You are overwriting the value of your interpolant, f, on each iteration of your for loop, so by the time you have finished looping over i0 values f will correspond only to the last Z-plane of data. Using your current approach, you would need to call f inside the for loop, e.g.:
# some example data for test purposes
N = 64
data = np.random.randn(10, 21, N)
X = np.linspace(10., 15., 21)
Y = np.linspace(0.05, 1.85, 10)
Xnew = np.linspace(10., 15., 41)
Ynew = np.linspace(0.05, 1.85, 20)
# initialize output array
datanew = np.empty((Ynew.shape[0], Xnew.shape[0], N), data.dtype)
for i0 in np.arange(N):
f = interpolate.interp2d(X, Y, data[:,:,i0], kind='linear')
# fill in this Z-slice
datanew[:,:,i0] = f(Xnew,Ynew)
You could eliminate the for loop by interpolating over all of your Z-planes simultaneously.
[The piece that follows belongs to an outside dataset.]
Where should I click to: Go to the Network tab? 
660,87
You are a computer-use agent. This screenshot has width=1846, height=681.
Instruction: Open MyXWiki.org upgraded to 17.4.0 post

One way to do this would be using scipy.interpolate.RegularGridInterpolator:
from scipy.interpolate import RegularGridInterpolator
Z = np.arange(N)
itp = RegularGridInterpolator((Y, X, Z), data, method='linear')
grid = np.ix_(Ynew, Xnew, Z)
datanew2 = itp(grid)
Here I also use np.ix_ to construct an 'open mesh' from the coordinates that you want to interpolate data at.